This video inspired me to write about something that I actually intended to write some time ago: Why Star Wars is so special, even in a time when fantasy and sci-fi blockbusters are no longer as rare as they were when Star Wars first made its impact.

Critics of the Star Wars franchise often deride the series for being “all about the special effects” (much like the prudish critic in the above video does, as he makes an incoherent analogy about a dog’s tail to go with it). While it’s true the visual effects of Star Wars were revolutionary, the real treat about Star Wars is its imagination.
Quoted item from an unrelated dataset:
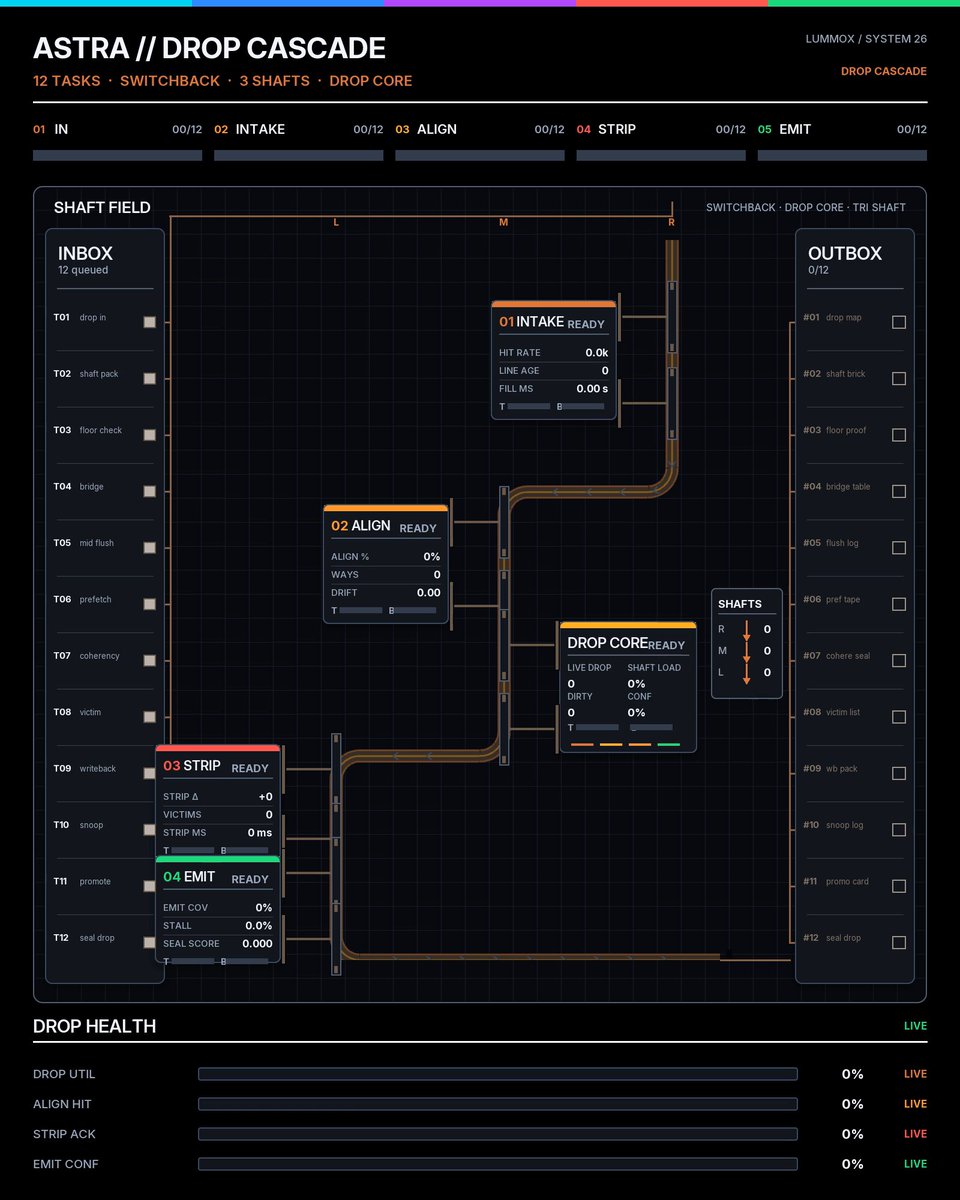Click the STRIP ACK progress bar
960x1200 pixels.
pos(498,1134)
All the visual polish in the world wouldn’t mean a damn thing if what it brought to life had nothing to it (just look at all the visual effects movies today that fall by the wayside). What makes Star Wars stand out so much is the imagination at play in its world.

There are countless aliens and creatures, many of which are truly original and inspired to behold. Considering the closest thing Star Wars has to a rival is Star Trek, a series in which the majority of aliens just look like people with varying odd-looking foreheads, the fact that Star Wars was able to bring to life so many unbelievable creatures made it captivating to audiences.
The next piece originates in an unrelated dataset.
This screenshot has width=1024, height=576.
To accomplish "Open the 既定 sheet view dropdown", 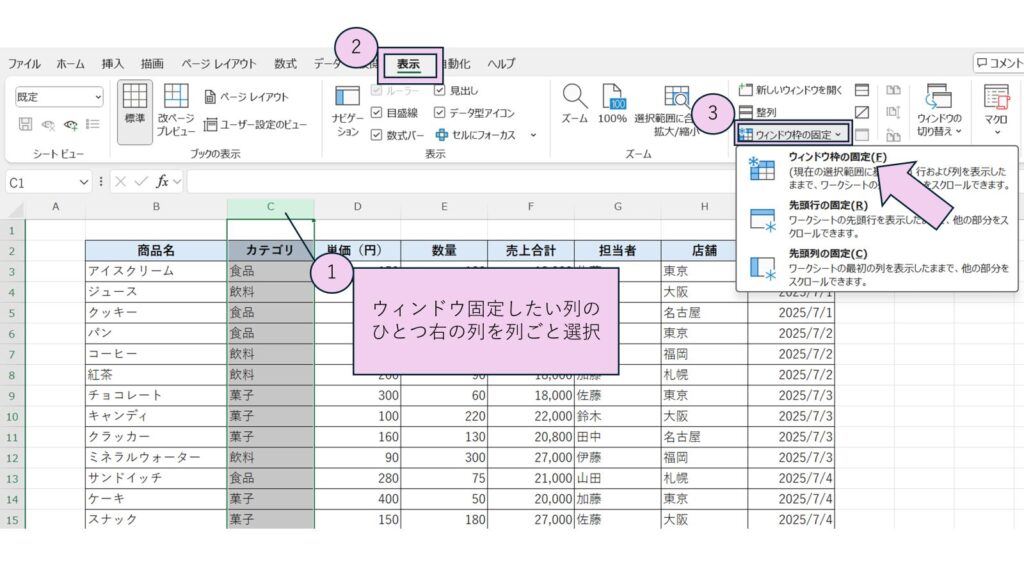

The “wow, look a that” factor, prominent as it may be, is probably the least of Star Wars’ imaginative triumphs. The world (or should I say Galaxy?) of the series is a unique blending of genres that creates something truly original.

Because of Star Wars’ popularity, we often take for granted how inspired its setting is. People who refer to Star Wars as “sci-fi” are only looking at things from face value. Sure, it’s set in outer space, and many of its machines look like something we can only imagine being products of the distant future. But Star Wars, from the offset with the immortal words “A long time ago in a galaxy far, far away…” immediately informs us that it’s more akin to fairy tale than science fiction.

Jedi like Luke Skywalker and Obi-wan Kenobi, as well as Sith such as Darth Vader, are more or less wizards and sorcerers. The Force is their magic, and the heart of the series’ mythology. We also have princesses, animal sidekicks (Chewbacca), and robots who have more personality than real-life humans. If Star Wars were strictly sci-fi, an uppity, whiny droid like C3-P0 could never exist. But with the fantasy and fairy tale elements in play, we can happily embrace the idea of a robot who cracks jokes and has panic attacks.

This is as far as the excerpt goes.